Reviewing Linear Regression
Linear regression is a foundational model both in the machine learning context as well as the statistics context. While at a surface level it’s generally considered a simple model, under the hood there is a fair amount of math and nuance. In this blog post I want to review the most important concepts associated with linear regression (at least from a ML point of view).
Core
Linear regression models the relationship between some dependent variable \(y\) and independent variable \(x\) as being linear. With a single independent variable it is commonly expressed as: \(y = wx + b\) or equivalently \(y = w_{0} + w_{1}x\). In multiple linear regression where we have multiple independent variables it can be expressed as: \(y = w_{0} + w_{1}x_{1} + w_{2}x_{2} + \cdots + w_{n}x_{n}\) which in vector notation is \(y = \vec{w} \cdot \vec{x}\).

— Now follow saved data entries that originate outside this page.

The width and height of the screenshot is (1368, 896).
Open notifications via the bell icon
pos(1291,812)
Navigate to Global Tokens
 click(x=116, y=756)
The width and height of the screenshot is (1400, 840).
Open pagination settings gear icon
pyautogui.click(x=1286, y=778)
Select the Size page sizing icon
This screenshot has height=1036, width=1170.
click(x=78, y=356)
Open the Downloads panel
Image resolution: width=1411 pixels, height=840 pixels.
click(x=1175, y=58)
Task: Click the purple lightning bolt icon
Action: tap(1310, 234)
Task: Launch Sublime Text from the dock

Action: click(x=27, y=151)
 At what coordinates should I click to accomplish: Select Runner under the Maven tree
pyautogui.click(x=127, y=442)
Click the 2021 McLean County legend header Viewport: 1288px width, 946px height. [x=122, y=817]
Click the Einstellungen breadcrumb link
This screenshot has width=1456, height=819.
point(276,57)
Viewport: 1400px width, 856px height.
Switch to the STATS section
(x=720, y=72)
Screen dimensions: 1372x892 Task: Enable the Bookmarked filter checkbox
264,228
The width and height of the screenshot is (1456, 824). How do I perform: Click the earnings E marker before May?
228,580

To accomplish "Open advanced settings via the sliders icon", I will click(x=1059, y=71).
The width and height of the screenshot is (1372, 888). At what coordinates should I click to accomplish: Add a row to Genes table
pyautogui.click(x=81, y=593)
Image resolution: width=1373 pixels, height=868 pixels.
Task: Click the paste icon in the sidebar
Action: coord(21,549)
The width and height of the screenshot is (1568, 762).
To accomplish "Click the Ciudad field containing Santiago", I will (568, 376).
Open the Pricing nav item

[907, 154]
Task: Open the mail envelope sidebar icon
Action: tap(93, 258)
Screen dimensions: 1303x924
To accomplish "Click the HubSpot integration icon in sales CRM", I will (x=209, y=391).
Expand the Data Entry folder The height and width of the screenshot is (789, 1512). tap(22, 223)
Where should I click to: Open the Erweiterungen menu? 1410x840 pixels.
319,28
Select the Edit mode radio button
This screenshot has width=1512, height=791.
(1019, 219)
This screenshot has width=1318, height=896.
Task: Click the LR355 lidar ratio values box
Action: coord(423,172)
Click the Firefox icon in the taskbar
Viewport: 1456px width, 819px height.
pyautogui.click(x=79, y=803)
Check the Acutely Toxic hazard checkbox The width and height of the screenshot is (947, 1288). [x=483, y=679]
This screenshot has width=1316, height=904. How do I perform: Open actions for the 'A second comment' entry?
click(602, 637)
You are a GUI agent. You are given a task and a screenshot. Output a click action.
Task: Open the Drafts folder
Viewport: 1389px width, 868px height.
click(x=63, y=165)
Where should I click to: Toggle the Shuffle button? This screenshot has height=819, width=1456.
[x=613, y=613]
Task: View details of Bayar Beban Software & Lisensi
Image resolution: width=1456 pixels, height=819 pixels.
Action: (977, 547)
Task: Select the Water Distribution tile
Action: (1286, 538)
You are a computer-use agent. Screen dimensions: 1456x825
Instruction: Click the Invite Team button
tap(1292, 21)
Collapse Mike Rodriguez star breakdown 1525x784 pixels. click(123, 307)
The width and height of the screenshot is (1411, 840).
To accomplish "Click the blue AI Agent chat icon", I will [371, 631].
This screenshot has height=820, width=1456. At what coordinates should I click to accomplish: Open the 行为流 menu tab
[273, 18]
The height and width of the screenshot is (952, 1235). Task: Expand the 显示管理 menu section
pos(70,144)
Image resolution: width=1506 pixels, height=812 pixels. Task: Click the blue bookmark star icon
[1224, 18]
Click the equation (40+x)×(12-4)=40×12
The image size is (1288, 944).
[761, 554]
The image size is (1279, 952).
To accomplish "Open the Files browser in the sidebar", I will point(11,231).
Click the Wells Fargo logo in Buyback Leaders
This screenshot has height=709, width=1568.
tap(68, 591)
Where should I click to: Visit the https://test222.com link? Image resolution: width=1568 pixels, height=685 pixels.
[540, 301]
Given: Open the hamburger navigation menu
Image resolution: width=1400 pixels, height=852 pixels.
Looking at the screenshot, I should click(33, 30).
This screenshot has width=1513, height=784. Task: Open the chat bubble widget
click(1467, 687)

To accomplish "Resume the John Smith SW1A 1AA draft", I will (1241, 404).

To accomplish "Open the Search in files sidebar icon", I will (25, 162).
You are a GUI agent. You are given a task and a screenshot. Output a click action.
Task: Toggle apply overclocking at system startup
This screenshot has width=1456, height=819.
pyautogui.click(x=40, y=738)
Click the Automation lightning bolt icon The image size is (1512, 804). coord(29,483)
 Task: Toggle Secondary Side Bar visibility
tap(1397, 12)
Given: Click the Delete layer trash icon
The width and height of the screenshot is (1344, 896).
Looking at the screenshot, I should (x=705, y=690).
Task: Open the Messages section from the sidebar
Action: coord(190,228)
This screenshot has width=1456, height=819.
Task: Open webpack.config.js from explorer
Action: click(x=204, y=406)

Once we have a model the next step is to fit it to some data \(\{(\vec{x_{i}},y_{i})\}\). Fitting or training the model means we need to find the values of the parameters of the model such that they optimize some loss/objective. In linear regression a commonly chosen objective is minimizing the sum of squared errors. That is we want to find \(w\) that minimizes:
\[ \sum_{i=1}^{m} (\vec{w} \cdot \vec{x_{i}} - y_{i})^{2}\]Where \(m\) is the number of training data points we have.
Closed Form Solution
It turns out there is a closed form solution to the above minimization problem. First, we can rewrite the loss in matrix form as minimizing
$$(Xw - y)^{T}(Xw - y)$$where \(y\) is an \(m\) dimensional vector of targets (dependent values), \(X\) is a (\(m \times d+1)\) dimensional matrix containing the features (independent values) as rows, and \(w\) is a \(d+1\) dimensional vector representing the weights and bias of the model. For simplicity we can just treat the bias term as the first weight and augment the input features with a \(1\) and consider both to be \(d\) dimensional.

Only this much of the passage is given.